(Entries taken from a collection)

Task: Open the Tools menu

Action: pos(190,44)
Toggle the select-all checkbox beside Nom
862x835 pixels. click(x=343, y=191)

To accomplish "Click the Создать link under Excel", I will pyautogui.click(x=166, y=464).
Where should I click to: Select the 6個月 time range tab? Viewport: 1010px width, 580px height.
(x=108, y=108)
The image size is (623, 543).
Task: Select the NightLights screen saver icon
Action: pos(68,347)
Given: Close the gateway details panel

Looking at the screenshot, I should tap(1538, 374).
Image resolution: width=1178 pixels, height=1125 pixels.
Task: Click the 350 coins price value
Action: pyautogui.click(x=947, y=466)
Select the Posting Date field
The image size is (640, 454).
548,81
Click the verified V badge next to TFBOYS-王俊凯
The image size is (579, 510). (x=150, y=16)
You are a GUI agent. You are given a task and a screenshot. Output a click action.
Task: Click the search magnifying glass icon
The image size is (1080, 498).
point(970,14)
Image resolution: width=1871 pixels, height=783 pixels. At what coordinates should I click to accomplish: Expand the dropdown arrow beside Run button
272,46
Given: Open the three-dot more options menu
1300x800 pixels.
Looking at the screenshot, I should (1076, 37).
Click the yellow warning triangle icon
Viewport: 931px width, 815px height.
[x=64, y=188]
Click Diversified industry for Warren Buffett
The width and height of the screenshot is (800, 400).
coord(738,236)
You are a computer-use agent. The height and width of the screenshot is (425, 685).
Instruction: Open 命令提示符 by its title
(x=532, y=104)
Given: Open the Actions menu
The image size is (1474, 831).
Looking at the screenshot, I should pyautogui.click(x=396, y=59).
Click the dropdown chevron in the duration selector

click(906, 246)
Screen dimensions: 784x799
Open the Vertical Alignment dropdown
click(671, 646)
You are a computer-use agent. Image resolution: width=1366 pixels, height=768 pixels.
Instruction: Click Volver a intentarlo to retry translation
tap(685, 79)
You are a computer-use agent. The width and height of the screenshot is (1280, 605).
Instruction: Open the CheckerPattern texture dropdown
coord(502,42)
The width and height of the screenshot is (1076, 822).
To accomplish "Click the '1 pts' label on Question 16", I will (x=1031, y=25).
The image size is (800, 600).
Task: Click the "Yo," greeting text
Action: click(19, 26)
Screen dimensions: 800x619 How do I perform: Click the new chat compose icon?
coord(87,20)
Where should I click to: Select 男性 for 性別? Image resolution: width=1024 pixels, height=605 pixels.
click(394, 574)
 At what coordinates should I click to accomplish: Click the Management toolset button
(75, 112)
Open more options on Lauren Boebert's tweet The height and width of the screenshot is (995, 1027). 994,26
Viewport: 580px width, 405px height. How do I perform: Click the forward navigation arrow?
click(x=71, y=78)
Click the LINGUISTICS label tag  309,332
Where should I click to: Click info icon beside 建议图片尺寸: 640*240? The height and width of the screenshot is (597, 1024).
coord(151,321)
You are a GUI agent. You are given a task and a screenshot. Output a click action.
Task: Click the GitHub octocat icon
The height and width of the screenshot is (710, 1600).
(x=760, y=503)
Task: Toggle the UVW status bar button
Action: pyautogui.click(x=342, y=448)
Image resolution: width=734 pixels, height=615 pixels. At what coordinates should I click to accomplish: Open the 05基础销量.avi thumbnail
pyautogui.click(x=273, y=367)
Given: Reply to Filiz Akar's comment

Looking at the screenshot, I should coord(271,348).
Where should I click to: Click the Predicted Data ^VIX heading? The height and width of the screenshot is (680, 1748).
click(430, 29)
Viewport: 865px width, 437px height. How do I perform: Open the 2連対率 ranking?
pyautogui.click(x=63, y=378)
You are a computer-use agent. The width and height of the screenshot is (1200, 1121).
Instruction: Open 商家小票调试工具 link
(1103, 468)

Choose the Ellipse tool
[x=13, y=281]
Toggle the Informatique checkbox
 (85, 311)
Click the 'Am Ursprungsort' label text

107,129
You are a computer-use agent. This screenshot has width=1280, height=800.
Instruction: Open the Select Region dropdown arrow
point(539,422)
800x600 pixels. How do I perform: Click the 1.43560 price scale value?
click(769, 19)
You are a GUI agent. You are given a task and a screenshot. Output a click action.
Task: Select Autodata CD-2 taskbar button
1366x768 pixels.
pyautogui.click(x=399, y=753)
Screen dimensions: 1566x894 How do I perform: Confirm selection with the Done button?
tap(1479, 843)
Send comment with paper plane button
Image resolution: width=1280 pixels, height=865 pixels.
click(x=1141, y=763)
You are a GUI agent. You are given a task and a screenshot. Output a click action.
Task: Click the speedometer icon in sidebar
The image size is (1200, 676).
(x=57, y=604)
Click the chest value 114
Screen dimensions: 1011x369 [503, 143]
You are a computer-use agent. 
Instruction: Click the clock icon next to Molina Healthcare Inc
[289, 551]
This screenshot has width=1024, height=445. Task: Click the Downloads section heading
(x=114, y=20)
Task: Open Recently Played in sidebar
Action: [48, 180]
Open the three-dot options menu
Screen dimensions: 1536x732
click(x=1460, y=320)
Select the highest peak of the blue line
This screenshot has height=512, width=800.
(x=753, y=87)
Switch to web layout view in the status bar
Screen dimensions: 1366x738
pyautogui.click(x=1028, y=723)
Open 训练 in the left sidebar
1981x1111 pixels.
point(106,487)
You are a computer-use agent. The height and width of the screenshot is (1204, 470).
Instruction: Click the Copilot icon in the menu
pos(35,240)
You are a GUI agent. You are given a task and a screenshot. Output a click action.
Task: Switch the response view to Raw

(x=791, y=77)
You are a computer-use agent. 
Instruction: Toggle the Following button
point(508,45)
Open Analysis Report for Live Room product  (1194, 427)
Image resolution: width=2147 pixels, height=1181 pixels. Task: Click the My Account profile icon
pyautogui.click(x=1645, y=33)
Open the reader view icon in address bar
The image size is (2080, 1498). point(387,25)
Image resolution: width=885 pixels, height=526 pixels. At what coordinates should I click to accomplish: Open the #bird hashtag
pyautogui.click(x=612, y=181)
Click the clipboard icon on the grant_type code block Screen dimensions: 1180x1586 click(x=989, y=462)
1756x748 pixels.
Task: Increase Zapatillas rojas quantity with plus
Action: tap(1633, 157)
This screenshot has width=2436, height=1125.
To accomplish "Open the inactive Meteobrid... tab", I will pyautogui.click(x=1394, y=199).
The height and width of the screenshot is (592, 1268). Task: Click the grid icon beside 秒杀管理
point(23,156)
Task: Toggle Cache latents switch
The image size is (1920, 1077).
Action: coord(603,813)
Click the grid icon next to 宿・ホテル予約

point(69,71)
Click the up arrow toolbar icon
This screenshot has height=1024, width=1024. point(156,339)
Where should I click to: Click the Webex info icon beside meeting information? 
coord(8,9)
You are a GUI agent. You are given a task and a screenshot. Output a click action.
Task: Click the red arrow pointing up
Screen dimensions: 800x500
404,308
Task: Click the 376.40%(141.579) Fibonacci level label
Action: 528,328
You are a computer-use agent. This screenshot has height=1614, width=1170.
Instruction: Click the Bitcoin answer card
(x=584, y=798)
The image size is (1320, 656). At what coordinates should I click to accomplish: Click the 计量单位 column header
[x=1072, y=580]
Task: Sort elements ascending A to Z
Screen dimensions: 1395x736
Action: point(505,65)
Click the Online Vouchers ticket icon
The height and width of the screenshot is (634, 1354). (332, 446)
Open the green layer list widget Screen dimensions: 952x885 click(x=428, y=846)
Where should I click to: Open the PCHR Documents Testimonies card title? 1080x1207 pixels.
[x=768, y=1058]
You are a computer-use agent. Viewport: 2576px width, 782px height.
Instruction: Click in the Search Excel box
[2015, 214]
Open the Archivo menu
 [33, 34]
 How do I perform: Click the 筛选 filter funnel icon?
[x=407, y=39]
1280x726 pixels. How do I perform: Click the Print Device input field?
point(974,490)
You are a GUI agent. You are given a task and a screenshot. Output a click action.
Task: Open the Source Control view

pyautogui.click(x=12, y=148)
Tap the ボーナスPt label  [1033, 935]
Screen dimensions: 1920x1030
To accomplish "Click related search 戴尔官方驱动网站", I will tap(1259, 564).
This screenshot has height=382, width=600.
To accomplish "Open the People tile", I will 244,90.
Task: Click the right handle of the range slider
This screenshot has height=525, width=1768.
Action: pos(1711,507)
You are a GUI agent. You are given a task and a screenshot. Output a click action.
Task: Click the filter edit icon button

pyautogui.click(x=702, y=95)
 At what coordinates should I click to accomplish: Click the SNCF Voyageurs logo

## WHAT TO PRODUCE
"more" is the word to look for; copy every line of the data that has it.

## RESPONSE
Given: Open the three-dot more options menu
Open more options on Lauren Boebert's tweet The height and width of the screenshot is (995, 1027). 994,26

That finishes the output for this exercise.